Karl O’Reilly (pictured), fund director at IMS discusses the independence of fund directors, which is a key consideration when selecting independent directors of Cayman Islands funds.

“Last year, I spoke about the importance of the residency of the fund directors. Since then, there have been some high-profile funds were the independent directors were not truly independent and the issue around conflicts of interest has come to the fore once again. Here, I outline my thoughts on the current board composition and the significant conflicts of interests that remain in the funds industry.

Institutional investors are taking a more proactive approach in reviewing the directors of hedge funds, so it is essential that investment managers take the appointment of directors very seriously. Currently, the common composition of a fund’s board is to have three directors typically consisting of one from the investment manager and two independent directors. The majority of a fund’s directors should be free from any conflicts of interest. The investment manager will naturally have a conflict of interest which will be clearly disclosed in the offering memorandum and will be disclosed at each board meeting. However, best practice dictates that employees of the investment manager should not have the majority of votes at a board meeting. Therefore, they will not have the power to make any decisions which are not in the best interest of all investors and this can help prevent/manage potential conflicts. 

A practice that continues to be inadequately addressed by the market, to its detriment, is the continued appointment of directors from the fiduciary arm of some offshore law firms who act as legal counsel to the fund. In my view, this is a very material conflict of interest which should be avoided by all funds and especially avoided by newly launching funds. The industry has listened to the weak arguments of the offshore law firms regarding the appointment of directors from its fiduciary arm; the magical information barriers and the great efficiencies that will benefit the clients to name a few. This conflict of interest is very significant and is a clear red flag for investors. It should be avoided by investment managers setting up funds and attempting to attract investor capital. A fund should not have its entire board conflicted; this then makes the entire concept of a fund’s board and its independent directors potentially ineffective and redundant. Due to the common ownership of the fiduciary arm and the law firm, this a very clear and obviously a material conflict of interest. A true ‘independent’ director comes in to his or her fore, with their review of the documents which is designed, among other things, to spot any material items of conflict or concern.  A director acting for the fiduciary arm of the law firm that assisted in the drafting of the fund documentation may not be as inclined to raise issues which might conflict with drafting advice provided by counsel.

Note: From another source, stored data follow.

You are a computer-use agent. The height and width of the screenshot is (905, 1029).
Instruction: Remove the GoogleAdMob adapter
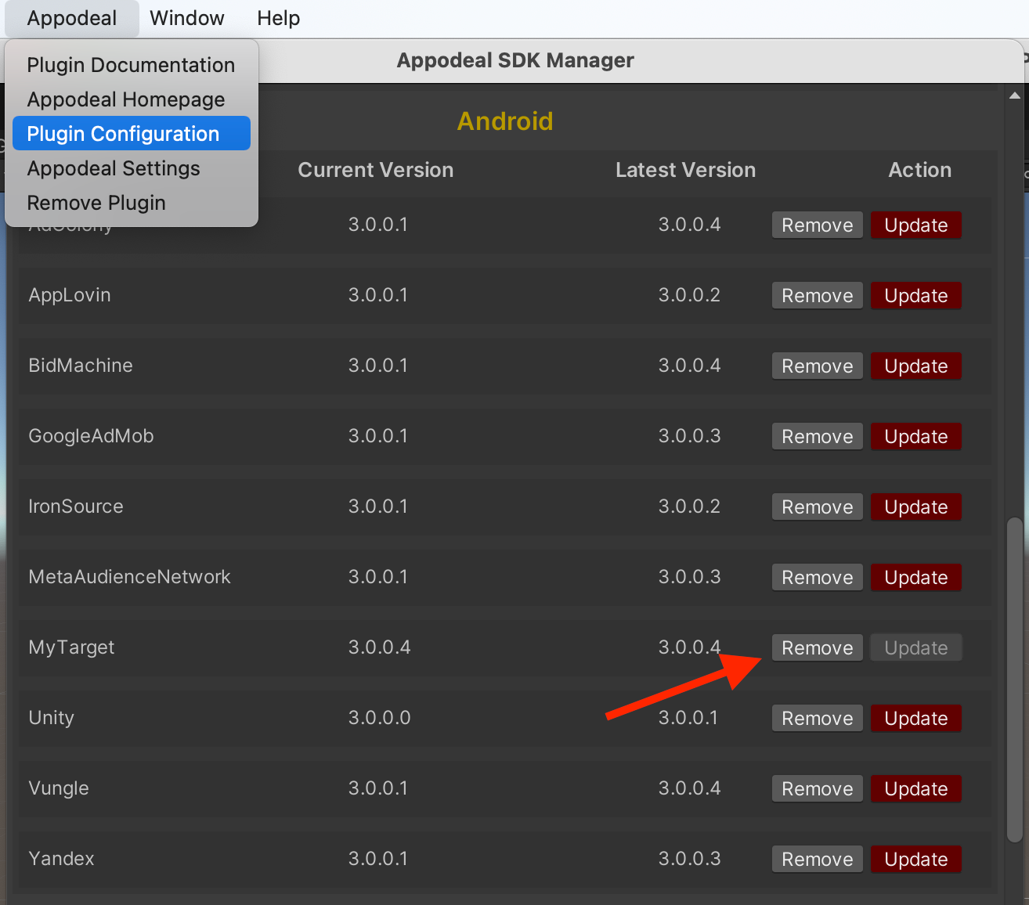817,437

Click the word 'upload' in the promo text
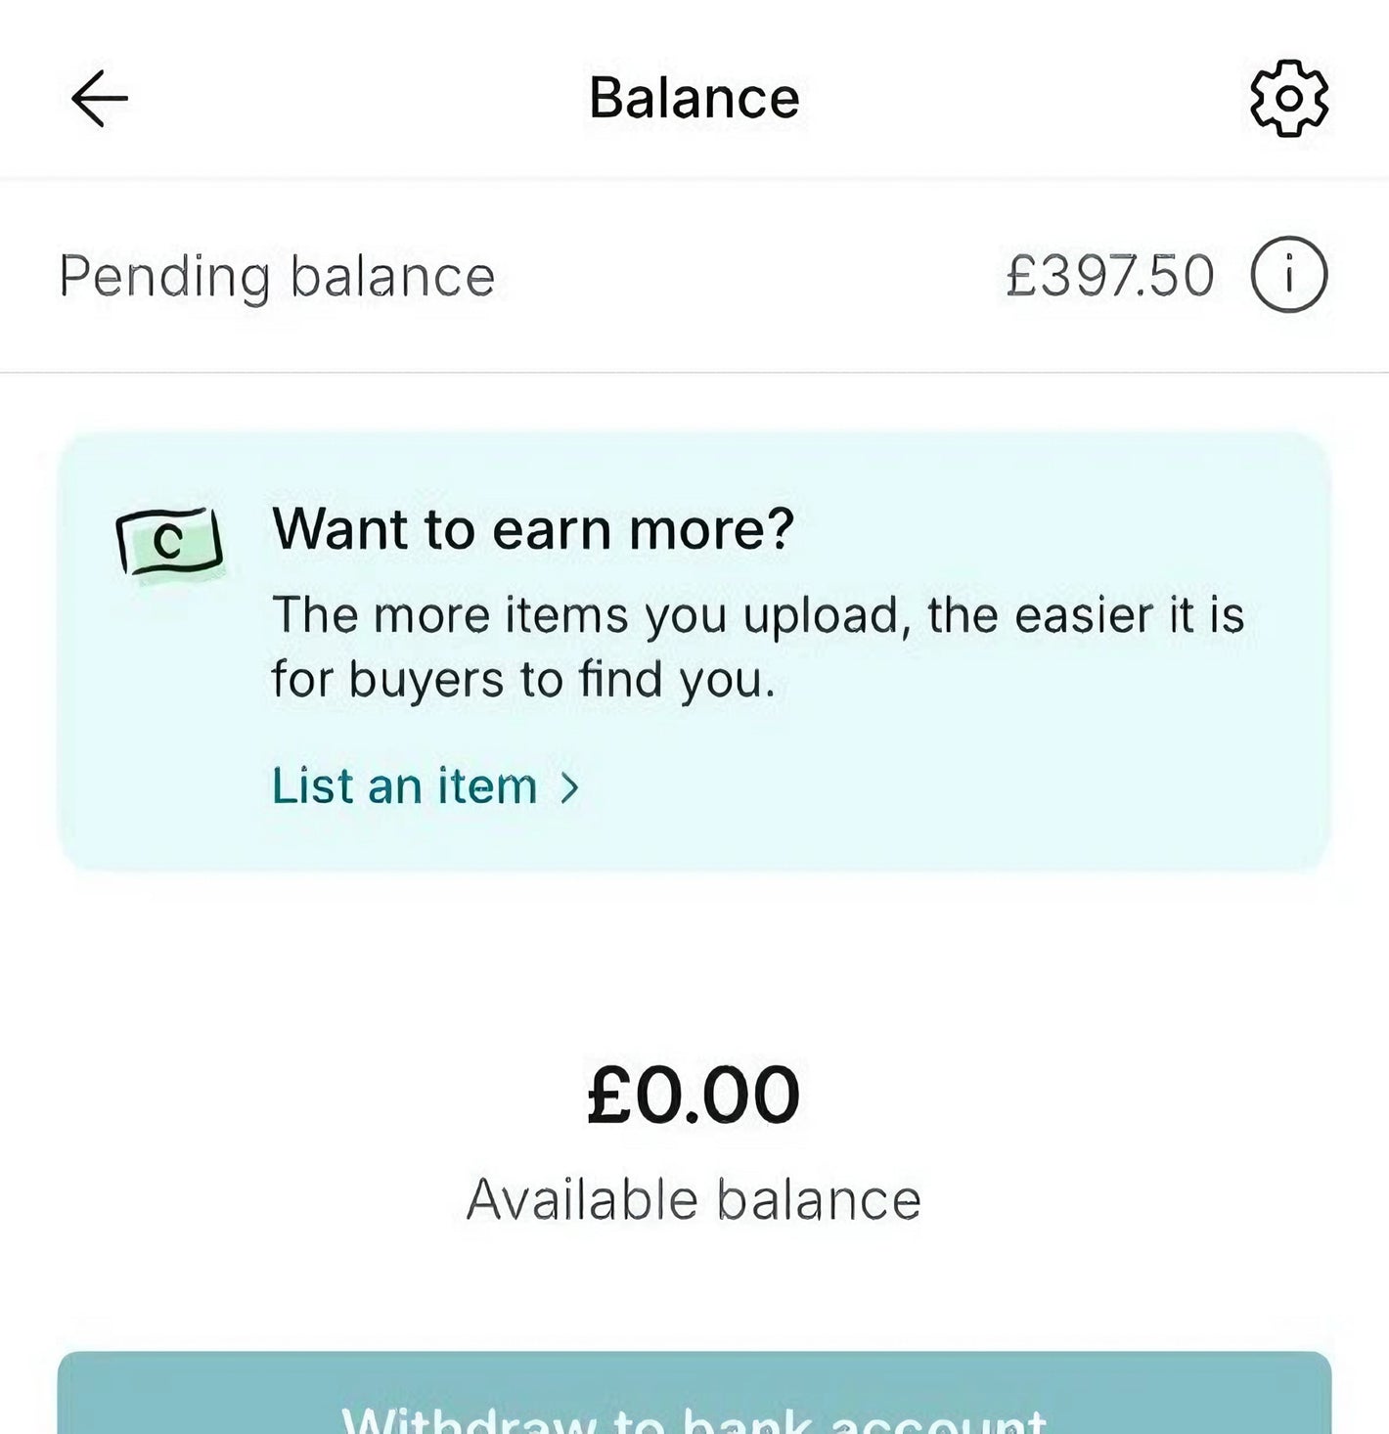pyautogui.click(x=821, y=617)
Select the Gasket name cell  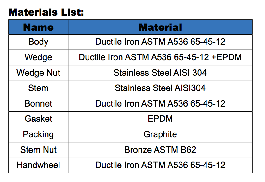click(x=38, y=119)
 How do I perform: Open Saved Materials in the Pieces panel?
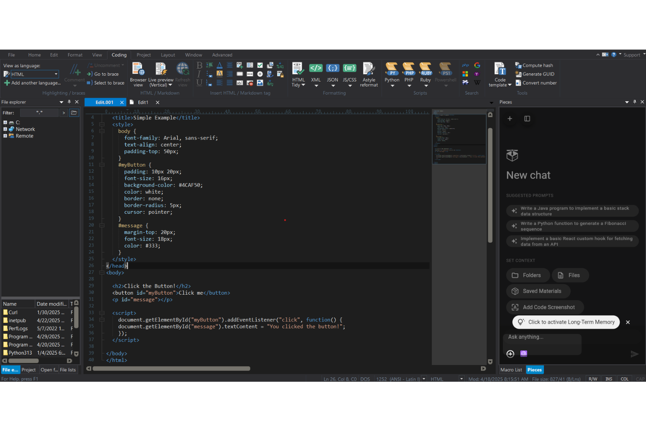(538, 291)
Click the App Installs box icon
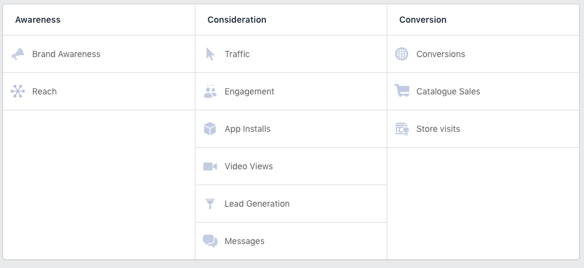This screenshot has height=268, width=584. 210,129
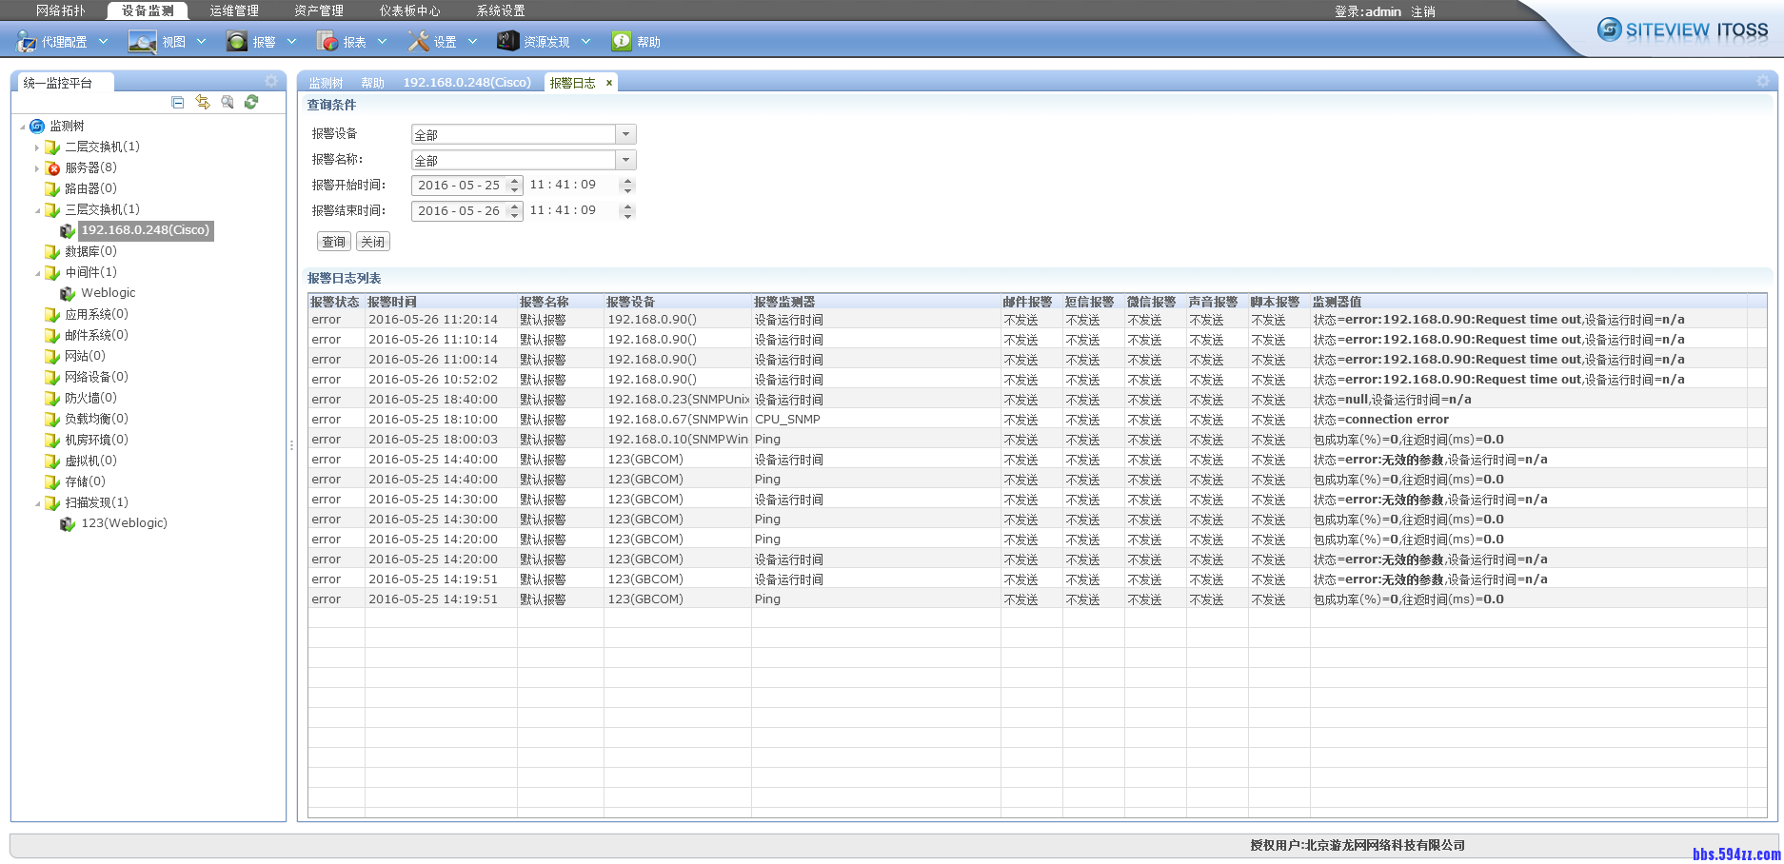Click the yellow swap arrows icon in tree toolbar
The image size is (1784, 864).
(203, 102)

During a financial crisis, the advice of any law firm to the directors must be in the best interests of all the investors in the fund, especially not to a single investor or the investment manager. We should quickly remind ourselves that one of the key parts of a director’s role is the protection of all investors interests by exercising oversight of the activities of the fund and its service providers. Only truly independent directors can act on such advice from all industry experts and act impartially at the required times to effectively prevent or manage conflicts. There is no issue/conflict of interest with the offshore law firms providing administration services such as registered office, FATCA/CRS and board support services along with acting as legal counsel to a fund. 

In relation to investors, to avoid any potential conflict of interests, no single investor should have the ability, directly or indirectly, to appoint their preferred independent directors, unless it’s a single investor vehicle. Investment managers may face problems later down the road when attracting institutional investors. They may recognise the material conflict of interest as an obvious red flag and will more than likely request a change of directors before allocating capital to the fund. It is best practice to avoid material conflicts of interest from inception, so all investors can see that an investment manager has displayed a high regard for fund governance since inception of the fund. Since the financial crisis, generally, the administrators have continued to not allow their staff to act as independent directors on funds where they also act as the administrator. This practice has been strongly encouraged by the market and reflects a desire to avoid material conflicts of interest. Friends and family members of the investment manager (a la Weavering) should never be considered as independent directors. This is an obvious red flag for investors, although potentially difficult to detect. 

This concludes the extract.